▶ _Required action_
Go line by line through the data and copy those with the word "Open".

(Entries shown)

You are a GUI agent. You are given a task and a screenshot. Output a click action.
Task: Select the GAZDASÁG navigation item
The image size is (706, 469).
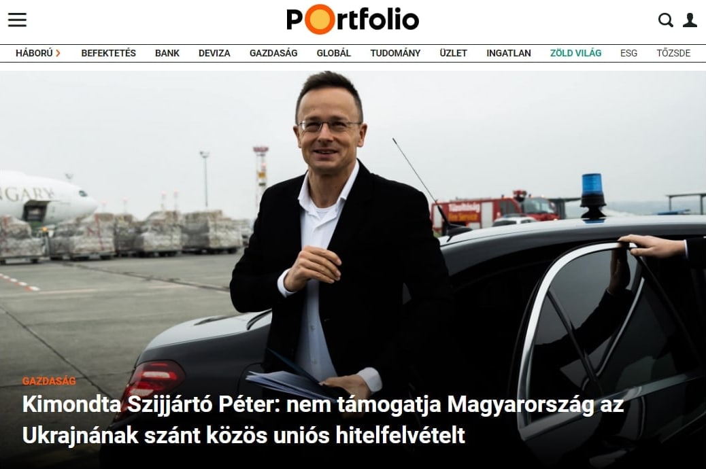pos(273,53)

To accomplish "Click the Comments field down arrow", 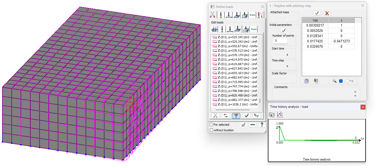I will [x=355, y=96].
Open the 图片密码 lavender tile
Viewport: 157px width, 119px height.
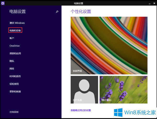pos(124,89)
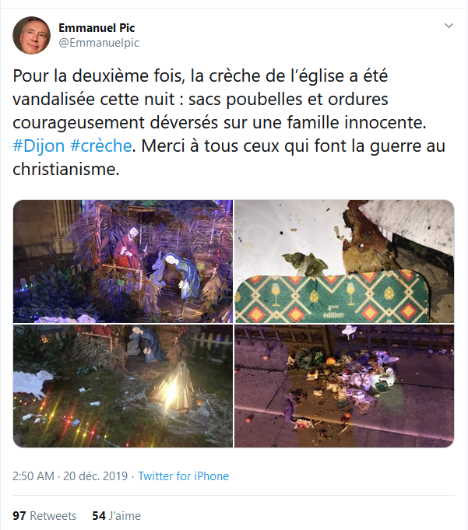468x530 pixels.
Task: Follow the #Dijon hashtag
Action: 39,146
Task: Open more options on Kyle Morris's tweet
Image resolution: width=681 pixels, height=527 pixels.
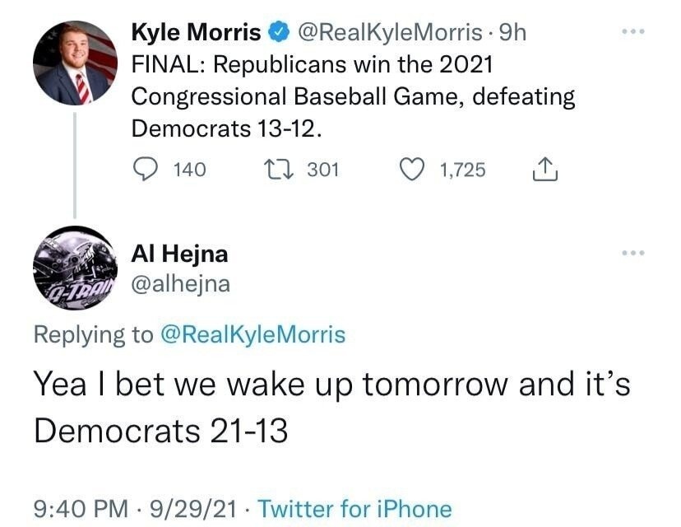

(End Entries shown)

▶ _Worked solution_
Open the 图片密码 lavender tile
Task: Open more options on Kyle Morris's tweet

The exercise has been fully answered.